An interesting thing happened when we started implementing the chosen design. People began to have a sense of pride and ownership in the content. We made sure special attention was given to the type of content and how it was displayed
. For instance we had areas that highlighted individual accomplishments as well as Association news
. This improved content strategy meant removing extraneous local news articles for a more focused piece.

Success

The animated coffee cup gave us a vehicle that would keep people’s interest. I was able to delegate the creation of future animations to our production team and several creative ideas were spawned from this initial concept including a fishing pole for father’s day, 4th of July fireworks, Snowflakes for the winter holidays, etc.
Benefits of the new design include:

Flexibility.

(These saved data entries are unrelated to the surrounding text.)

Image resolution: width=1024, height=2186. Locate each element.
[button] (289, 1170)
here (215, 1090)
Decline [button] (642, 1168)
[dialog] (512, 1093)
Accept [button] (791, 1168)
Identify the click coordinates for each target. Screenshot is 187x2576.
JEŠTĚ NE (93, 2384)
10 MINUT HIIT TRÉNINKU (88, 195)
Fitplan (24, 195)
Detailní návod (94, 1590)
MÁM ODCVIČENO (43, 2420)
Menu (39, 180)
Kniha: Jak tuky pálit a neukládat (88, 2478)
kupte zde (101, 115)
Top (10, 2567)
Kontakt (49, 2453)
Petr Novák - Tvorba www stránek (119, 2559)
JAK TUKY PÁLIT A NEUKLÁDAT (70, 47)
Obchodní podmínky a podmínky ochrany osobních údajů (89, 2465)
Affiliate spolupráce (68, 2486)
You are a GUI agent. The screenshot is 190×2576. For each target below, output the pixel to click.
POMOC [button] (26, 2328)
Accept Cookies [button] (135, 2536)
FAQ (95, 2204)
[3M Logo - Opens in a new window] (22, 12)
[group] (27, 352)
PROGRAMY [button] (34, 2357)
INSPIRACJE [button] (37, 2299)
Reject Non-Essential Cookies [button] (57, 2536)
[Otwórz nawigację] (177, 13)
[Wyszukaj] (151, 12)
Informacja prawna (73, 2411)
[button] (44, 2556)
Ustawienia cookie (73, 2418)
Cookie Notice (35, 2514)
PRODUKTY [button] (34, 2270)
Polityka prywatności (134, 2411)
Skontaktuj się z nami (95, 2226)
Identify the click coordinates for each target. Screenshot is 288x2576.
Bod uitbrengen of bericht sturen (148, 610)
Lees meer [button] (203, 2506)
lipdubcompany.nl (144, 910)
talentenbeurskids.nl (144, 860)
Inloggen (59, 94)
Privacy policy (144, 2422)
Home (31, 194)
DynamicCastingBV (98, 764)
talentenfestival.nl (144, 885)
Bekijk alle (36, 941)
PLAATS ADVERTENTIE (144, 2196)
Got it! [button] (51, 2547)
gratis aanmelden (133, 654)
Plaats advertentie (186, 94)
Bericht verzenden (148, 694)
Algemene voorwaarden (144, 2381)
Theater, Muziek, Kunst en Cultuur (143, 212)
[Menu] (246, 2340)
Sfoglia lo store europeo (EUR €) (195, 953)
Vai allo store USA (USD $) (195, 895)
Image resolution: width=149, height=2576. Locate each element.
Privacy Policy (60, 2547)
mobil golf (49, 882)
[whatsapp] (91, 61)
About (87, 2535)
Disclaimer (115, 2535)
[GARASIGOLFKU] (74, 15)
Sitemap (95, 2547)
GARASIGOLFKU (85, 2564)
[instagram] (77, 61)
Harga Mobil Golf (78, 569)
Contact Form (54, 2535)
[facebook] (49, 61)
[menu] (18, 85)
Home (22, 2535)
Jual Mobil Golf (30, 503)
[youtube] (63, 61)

Gives people the option to view it the old way (one long page) and the new way with lightboxes.

Simplified authoring.  Aggregation of multiple assets means that one page is no longer being edited and numerous articles can be fed into the on index page, simplifying the authoring process.

Improved hierarchy & presentation. Making sure the most important information looked like it was prominent gave users a sense of “must read” content. Having regular areas where features appear provided consistency from week to week.

Visual interest. Taking a layered, textural approach with the design elements gave the newsletter a lot of character. Items such as the coffee cup, torn paper edges, post-it style features, and tape elements provided a level of detail that leant to the credibility of the content.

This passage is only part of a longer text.